## [WHAT IS ASKED]
Copy every line of the data below verbatim, without changing anything.

## [Data listing]
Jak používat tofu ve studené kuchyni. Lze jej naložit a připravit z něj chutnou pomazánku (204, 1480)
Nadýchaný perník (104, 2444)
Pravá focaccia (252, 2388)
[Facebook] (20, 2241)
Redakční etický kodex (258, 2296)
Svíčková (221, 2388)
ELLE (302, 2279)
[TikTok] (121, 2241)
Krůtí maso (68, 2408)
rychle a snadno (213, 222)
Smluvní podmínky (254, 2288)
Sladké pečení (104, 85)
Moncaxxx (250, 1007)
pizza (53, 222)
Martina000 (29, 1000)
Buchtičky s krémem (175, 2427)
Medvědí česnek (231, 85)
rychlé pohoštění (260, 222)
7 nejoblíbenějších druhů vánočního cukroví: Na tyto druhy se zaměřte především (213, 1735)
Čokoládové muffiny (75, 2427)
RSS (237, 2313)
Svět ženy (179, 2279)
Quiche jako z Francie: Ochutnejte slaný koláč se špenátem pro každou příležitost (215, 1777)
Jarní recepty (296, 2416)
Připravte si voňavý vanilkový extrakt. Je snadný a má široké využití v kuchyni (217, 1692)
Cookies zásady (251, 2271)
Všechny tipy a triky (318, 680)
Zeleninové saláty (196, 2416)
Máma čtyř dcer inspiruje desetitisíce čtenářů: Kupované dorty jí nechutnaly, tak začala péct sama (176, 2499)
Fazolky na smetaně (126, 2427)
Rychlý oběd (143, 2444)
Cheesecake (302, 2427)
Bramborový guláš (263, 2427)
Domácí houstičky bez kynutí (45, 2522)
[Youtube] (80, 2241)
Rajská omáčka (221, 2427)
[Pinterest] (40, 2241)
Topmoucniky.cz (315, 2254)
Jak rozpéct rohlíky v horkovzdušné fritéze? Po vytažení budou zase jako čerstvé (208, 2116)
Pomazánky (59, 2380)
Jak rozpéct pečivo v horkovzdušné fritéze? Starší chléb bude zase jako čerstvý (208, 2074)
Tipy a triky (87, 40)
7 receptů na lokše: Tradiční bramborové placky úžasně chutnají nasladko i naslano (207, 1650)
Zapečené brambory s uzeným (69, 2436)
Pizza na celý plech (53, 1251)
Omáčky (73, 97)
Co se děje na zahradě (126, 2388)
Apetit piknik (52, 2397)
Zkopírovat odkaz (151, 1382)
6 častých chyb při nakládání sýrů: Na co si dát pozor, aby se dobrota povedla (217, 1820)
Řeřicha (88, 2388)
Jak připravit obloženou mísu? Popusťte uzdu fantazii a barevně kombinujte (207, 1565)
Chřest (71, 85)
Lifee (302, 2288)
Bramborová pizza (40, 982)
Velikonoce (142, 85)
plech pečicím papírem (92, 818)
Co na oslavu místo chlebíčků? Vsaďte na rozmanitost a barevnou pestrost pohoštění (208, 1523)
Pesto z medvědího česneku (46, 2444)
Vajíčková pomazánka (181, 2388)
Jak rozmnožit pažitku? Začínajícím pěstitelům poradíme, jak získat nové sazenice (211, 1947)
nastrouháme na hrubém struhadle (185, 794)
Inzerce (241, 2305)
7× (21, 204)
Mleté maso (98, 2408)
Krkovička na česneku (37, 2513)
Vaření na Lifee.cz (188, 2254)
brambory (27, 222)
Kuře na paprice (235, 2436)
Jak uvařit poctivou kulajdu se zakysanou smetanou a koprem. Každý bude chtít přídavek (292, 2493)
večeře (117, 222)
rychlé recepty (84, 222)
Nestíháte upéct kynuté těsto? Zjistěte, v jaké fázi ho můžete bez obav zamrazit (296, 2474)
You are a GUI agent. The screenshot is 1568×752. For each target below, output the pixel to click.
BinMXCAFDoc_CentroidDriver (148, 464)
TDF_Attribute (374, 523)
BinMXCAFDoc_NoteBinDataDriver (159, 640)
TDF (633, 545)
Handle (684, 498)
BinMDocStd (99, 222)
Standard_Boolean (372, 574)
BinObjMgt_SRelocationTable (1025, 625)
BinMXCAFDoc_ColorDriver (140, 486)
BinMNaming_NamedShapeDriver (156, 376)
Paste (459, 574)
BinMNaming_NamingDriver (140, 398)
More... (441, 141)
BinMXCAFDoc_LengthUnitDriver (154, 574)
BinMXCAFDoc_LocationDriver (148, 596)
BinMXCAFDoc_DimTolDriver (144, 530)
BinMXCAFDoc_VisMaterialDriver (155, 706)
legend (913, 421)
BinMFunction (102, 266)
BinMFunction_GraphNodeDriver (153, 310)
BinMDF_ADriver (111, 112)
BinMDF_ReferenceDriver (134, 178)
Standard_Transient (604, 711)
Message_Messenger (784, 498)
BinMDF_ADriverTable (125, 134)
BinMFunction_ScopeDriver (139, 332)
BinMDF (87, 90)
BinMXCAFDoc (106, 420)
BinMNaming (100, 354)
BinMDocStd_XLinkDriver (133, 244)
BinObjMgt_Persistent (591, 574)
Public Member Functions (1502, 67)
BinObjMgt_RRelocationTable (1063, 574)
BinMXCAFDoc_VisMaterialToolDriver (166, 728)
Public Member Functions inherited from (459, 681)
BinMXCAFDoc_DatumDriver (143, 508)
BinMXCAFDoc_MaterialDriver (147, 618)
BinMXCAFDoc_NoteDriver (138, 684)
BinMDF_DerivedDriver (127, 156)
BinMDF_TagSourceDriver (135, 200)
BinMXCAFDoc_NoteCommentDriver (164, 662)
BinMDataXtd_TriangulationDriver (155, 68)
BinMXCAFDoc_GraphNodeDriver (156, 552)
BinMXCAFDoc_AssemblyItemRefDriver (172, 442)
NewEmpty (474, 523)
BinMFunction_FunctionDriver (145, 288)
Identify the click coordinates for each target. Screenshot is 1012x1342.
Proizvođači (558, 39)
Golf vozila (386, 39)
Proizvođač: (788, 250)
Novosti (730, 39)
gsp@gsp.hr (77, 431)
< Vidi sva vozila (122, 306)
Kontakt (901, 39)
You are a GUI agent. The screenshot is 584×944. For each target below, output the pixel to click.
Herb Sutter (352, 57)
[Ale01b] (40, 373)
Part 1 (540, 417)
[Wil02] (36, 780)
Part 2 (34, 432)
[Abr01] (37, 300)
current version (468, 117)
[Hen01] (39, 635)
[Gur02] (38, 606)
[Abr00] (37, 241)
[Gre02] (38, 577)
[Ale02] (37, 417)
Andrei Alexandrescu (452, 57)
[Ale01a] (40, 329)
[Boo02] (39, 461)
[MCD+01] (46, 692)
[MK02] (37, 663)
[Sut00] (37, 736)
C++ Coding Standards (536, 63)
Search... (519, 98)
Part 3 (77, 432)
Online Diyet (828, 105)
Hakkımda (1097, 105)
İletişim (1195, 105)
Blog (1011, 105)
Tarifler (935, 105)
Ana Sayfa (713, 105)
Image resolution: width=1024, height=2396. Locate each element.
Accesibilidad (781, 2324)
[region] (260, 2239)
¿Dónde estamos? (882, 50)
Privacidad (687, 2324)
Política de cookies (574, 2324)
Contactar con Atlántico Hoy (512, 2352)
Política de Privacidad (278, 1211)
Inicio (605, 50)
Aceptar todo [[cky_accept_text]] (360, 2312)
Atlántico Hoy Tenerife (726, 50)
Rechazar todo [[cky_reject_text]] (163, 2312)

## [SOLUTION]
Jak používat tofu ve studené kuchyni. Lze jej naložit a připravit z něj chutnou pomazánku (204, 1480)
Nadýchaný perník (104, 2444)
Pravá focaccia (252, 2388)
[Facebook] (20, 2241)
Redakční etický kodex (258, 2296)
Svíčková (221, 2388)
ELLE (302, 2279)
[TikTok] (121, 2241)
Krůtí maso (68, 2408)
rychle a snadno (213, 222)
Smluvní podmínky (254, 2288)
Sladké pečení (104, 85)
Moncaxxx (250, 1007)
pizza (53, 222)
Martina000 (29, 1000)
Buchtičky s krémem (175, 2427)
Medvědí česnek (231, 85)
rychlé pohoštění (260, 222)
7 nejoblíbenějších druhů vánočního cukroví: Na tyto druhy se zaměřte především (213, 1735)
Čokoládové muffiny (75, 2427)
RSS (237, 2313)
Svět ženy (179, 2279)
Quiche jako z Francie: Ochutnejte slaný koláč se špenátem pro každou příležitost (215, 1777)
Jarní recepty (296, 2416)
Připravte si voňavý vanilkový extrakt. Je snadný a má široké využití v kuchyni (217, 1692)
Cookies zásady (251, 2271)
Všechny tipy a triky (318, 680)
Zeleninové saláty (196, 2416)
Máma čtyř dcer inspiruje desetitisíce čtenářů: Kupované dorty jí nechutnaly, tak začala péct sama (176, 2499)
Fazolky na smetaně (126, 2427)
Rychlý oběd (143, 2444)
Cheesecake (302, 2427)
Bramborový guláš (263, 2427)
Domácí houstičky bez kynutí (45, 2522)
[Youtube] (80, 2241)
Rajská omáčka (221, 2427)
[Pinterest] (40, 2241)
Topmoucniky.cz (315, 2254)
Jak rozpéct rohlíky v horkovzdušné fritéze? Po vytažení budou zase jako čerstvé (208, 2116)
Pomazánky (59, 2380)
Jak rozpéct pečivo v horkovzdušné fritéze? Starší chléb bude zase jako čerstvý (208, 2074)
Tipy a triky (87, 40)
7 receptů na lokše: Tradiční bramborové placky úžasně chutnají nasladko i naslano (207, 1650)
Zapečené brambory s uzeným (69, 2436)
Pizza na celý plech (53, 1251)
Omáčky (73, 97)
Co se děje na zahradě (126, 2388)
Apetit piknik (52, 2397)
Zkopírovat odkaz (151, 1382)
6 častých chyb při nakládání sýrů: Na co si dát pozor, aby se dobrota povedla (217, 1820)
Řeřicha (88, 2388)
Jak připravit obloženou mísu? Popusťte uzdu fantazii a barevně kombinujte (207, 1565)
Chřest (71, 85)
Lifee (302, 2288)
Bramborová pizza (40, 982)
Velikonoce (142, 85)
plech pečicím papírem (92, 818)
Co na oslavu místo chlebíčků? Vsaďte na rozmanitost a barevnou pestrost pohoštění (208, 1523)
Pesto z medvědího česneku (46, 2444)
Vajíčková pomazánka (181, 2388)
Jak rozmnožit pažitku? Začínajícím pěstitelům poradíme, jak získat nové sazenice (211, 1947)
nastrouháme na hrubém struhadle (185, 794)
Inzerce (241, 2305)
7× (21, 204)
Mleté maso (98, 2408)
Krkovička na česneku (37, 2513)
Vaření na Lifee.cz (188, 2254)
brambory (27, 222)
Kuře na paprice (235, 2436)
Jak uvařit poctivou kulajdu se zakysanou smetanou a koprem. Každý bude chtít přídavek (292, 2493)
večeře (117, 222)
rychlé recepty (84, 222)
Nestíháte upéct kynuté těsto? Zjistěte, v jaké fázi ho můžete bez obav zamrazit (296, 2474)
You are a GUI agent. The screenshot is 1568×752. For each target below, output the pixel to click.
BinMXCAFDoc_CentroidDriver (148, 464)
TDF_Attribute (374, 523)
BinMXCAFDoc_NoteBinDataDriver (159, 640)
TDF (633, 545)
Handle (684, 498)
BinMDocStd (99, 222)
Standard_Boolean (372, 574)
BinObjMgt_SRelocationTable (1025, 625)
BinMXCAFDoc_ColorDriver (140, 486)
BinMNaming_NamedShapeDriver (156, 376)
Paste (459, 574)
BinMNaming_NamingDriver (140, 398)
More... (441, 141)
BinMXCAFDoc_LengthUnitDriver (154, 574)
BinMXCAFDoc_LocationDriver (148, 596)
BinMXCAFDoc_DimTolDriver (144, 530)
BinMXCAFDoc_VisMaterialDriver (155, 706)
legend (913, 421)
BinMFunction (102, 266)
BinMFunction_GraphNodeDriver (153, 310)
BinMDF_ADriver (111, 112)
BinMDF_ReferenceDriver (134, 178)
Standard_Transient (604, 711)
Message_Messenger (784, 498)
BinMDF_ADriverTable (125, 134)
BinMFunction_ScopeDriver (139, 332)
BinMDF (87, 90)
BinMXCAFDoc (106, 420)
BinMNaming (100, 354)
BinMDocStd_XLinkDriver (133, 244)
BinObjMgt_Persistent (591, 574)
Public Member Functions (1502, 67)
BinObjMgt_RRelocationTable (1063, 574)
BinMXCAFDoc_VisMaterialToolDriver (166, 728)
Public Member Functions inherited from (459, 681)
BinMXCAFDoc_DatumDriver (143, 508)
BinMXCAFDoc_MaterialDriver (147, 618)
BinMXCAFDoc_NoteDriver (138, 684)
BinMDF_DerivedDriver (127, 156)
BinMDF_TagSourceDriver (135, 200)
BinMXCAFDoc_NoteCommentDriver (164, 662)
BinMDataXtd_TriangulationDriver (155, 68)
BinMXCAFDoc_GraphNodeDriver (156, 552)
BinMXCAFDoc_AssemblyItemRefDriver (172, 442)
NewEmpty (474, 523)
BinMFunction_FunctionDriver (145, 288)
Identify the click coordinates for each target. Screenshot is 1012x1342.
Proizvođači (558, 39)
Golf vozila (386, 39)
Proizvođač: (788, 250)
Novosti (730, 39)
gsp@gsp.hr (77, 431)
< Vidi sva vozila (122, 306)
Kontakt (901, 39)
You are a GUI agent. The screenshot is 584×944. For each target below, output the pixel to click.
Herb Sutter (352, 57)
[Ale01b] (40, 373)
Part 1 (540, 417)
[Wil02] (36, 780)
Part 2 (34, 432)
[Abr01] (37, 300)
current version (468, 117)
[Hen01] (39, 635)
[Gur02] (38, 606)
[Abr00] (37, 241)
[Gre02] (38, 577)
[Ale02] (37, 417)
Andrei Alexandrescu (452, 57)
[Ale01a] (40, 329)
[Boo02] (39, 461)
[MCD+01] (46, 692)
[MK02] (37, 663)
[Sut00] (37, 736)
C++ Coding Standards (536, 63)
Search... (519, 98)
Part 3 (77, 432)
Online Diyet (828, 105)
Hakkımda (1097, 105)
İletişim (1195, 105)
Blog (1011, 105)
Tarifler (935, 105)
Ana Sayfa (713, 105)
Image resolution: width=1024, height=2396. Locate each element.
Accesibilidad (781, 2324)
[region] (260, 2239)
¿Dónde estamos? (882, 50)
Privacidad (687, 2324)
Política de cookies (574, 2324)
Contactar con Atlántico Hoy (512, 2352)
Política de Privacidad (278, 1211)
Inicio (605, 50)
Aceptar todo [[cky_accept_text]] (360, 2312)
Atlántico Hoy Tenerife (726, 50)
Rechazar todo [[cky_reject_text]] (163, 2312)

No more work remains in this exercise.